Major Artyom Safran stood at the edge of the trees by the giant’s isba, watching it from the moonshadow. Muted light spilled from a gap in the skins draped across its entrance. His quarry was inside. The mudjhik was motionless at his side, a shadow-pillar of silent stone.

Safran held the fragment of angel stuff that Commander Chazia had cut from Lom’s head tight and warm in his hand. Using the mudjhik’s alien senses he felt his way along the thread that still joined it to Lom until he touched the other man’s mind with his own. He felt the faint, startled flinch of an answering awareness and hastily withdrew. Lom was unlikely to have known what the contact meant, if he had even registered it, but it was better to be cautious.

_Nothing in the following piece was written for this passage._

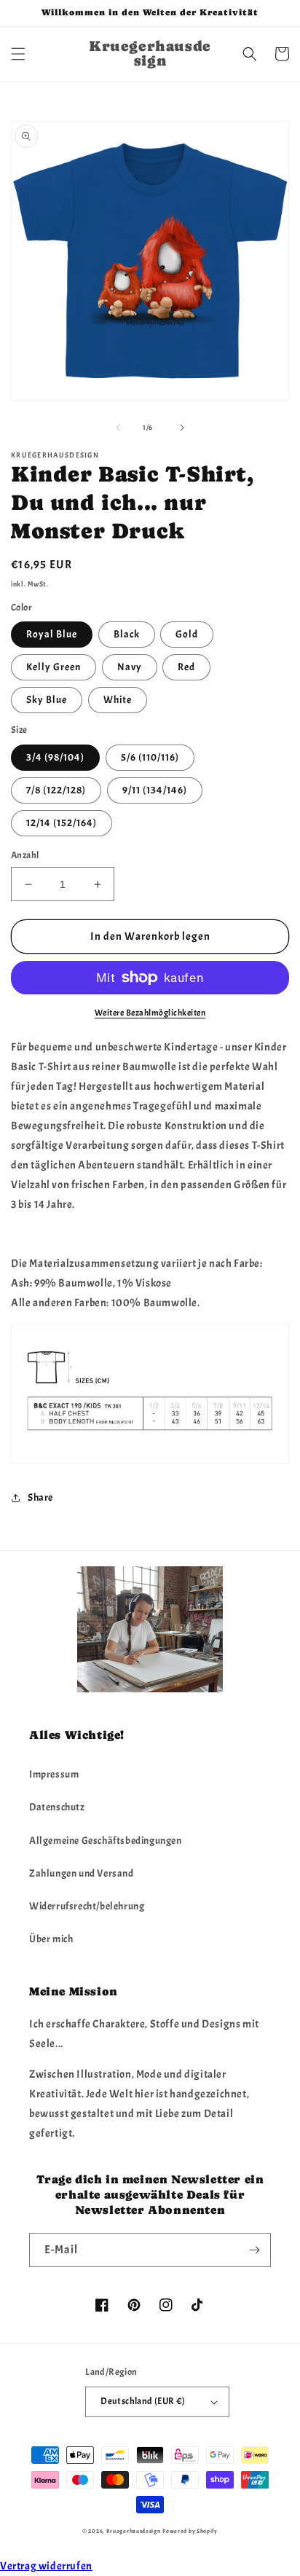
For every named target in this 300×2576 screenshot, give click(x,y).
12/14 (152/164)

There were three of them, then. Lom, a woman — the woman, it must be — and something else: a strange, complex, powerful, non-human presence. He put himself more fully into the mudjhik, inhabiting its wild harsh world. The mudjhik needed no light to see by. It had other senses through which Safran felt the hard sharpness of thorns, the small movements of leaves on branches, the evaporation of moisture. Bacteria thrived everywhere, and the mudjhik was studying them with simple, purposeless curiosity. Something had died and was decomposing near their feet, under a covering of fallen leaves.

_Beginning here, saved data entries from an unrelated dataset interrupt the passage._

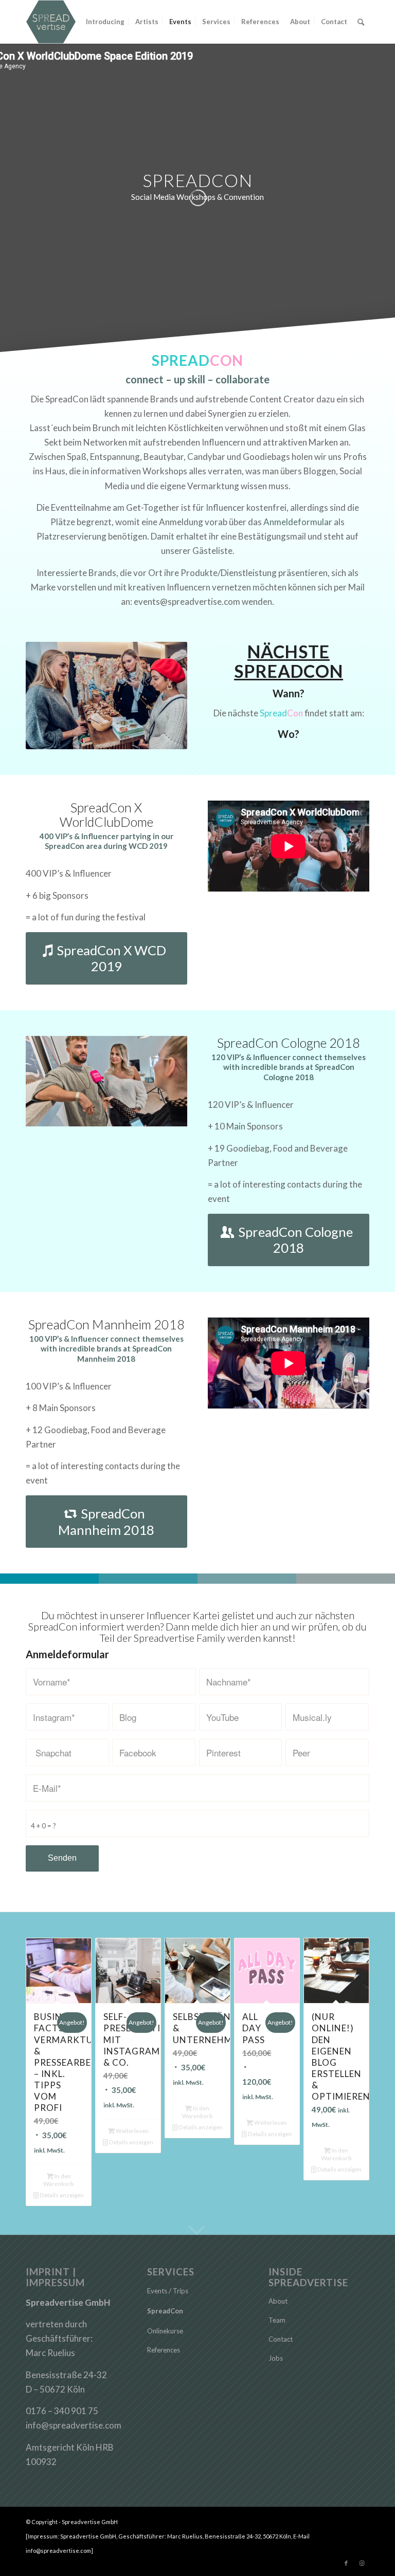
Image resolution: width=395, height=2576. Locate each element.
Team (276, 2320)
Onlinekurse (165, 2331)
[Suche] (360, 22)
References (163, 2350)
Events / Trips (167, 2291)
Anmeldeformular (297, 521)
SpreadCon (165, 2311)
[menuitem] (105, 22)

Safran felt the watchfulness of small animal presences pressing against him. One in particular was close by, drilling at him with a hot, bitter attention. A fox? No, something smaller and crueller. A weasel? Its mind was like strong, gamey meat. Every mind had its own unique taste, that was one thing he had learned. And here, in the wetlands, it was not only animals: ever since he and the mudjhik had entered the marsh territories, Safran had been aware of the semi-sentience of the trees themselves, and the rivers, even the rain. There was a constant, vaguely uncomfortable feeling that everything around him knew he was there and did not welcome his presence. He ignored it, as did the mudjhik, which disdained trees and water as beneath its notice. Safran, through the mudjhik’s senses, probed the interior of the isba. The third presence was a giant, then. That too was unexpected.